* **Exercise brief**
From top to bottom, each entry below must be reproduced exactly.

* **Task inputs**
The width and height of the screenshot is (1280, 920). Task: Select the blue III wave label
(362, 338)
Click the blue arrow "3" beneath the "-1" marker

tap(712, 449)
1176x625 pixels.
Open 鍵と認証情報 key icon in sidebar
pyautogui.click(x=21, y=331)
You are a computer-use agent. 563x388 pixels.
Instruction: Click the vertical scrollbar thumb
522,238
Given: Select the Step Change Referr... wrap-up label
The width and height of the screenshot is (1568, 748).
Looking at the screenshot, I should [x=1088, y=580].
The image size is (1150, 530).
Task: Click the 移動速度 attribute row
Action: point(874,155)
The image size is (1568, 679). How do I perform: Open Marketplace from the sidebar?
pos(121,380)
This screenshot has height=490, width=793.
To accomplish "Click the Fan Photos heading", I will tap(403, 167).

* **Answer to this task**
The width and height of the screenshot is (1280, 920). Task: Select the blue III wave label
(362, 338)
Click the blue arrow "3" beneath the "-1" marker

tap(712, 449)
1176x625 pixels.
Open 鍵と認証情報 key icon in sidebar
pyautogui.click(x=21, y=331)
You are a computer-use agent. 563x388 pixels.
Instruction: Click the vertical scrollbar thumb
522,238
Given: Select the Step Change Referr... wrap-up label
The width and height of the screenshot is (1568, 748).
Looking at the screenshot, I should [x=1088, y=580].
The image size is (1150, 530).
Task: Click the 移動速度 attribute row
Action: point(874,155)
The image size is (1568, 679). How do I perform: Open Marketplace from the sidebar?
pos(121,380)
This screenshot has height=490, width=793.
To accomplish "Click the Fan Photos heading", I will tap(403, 167).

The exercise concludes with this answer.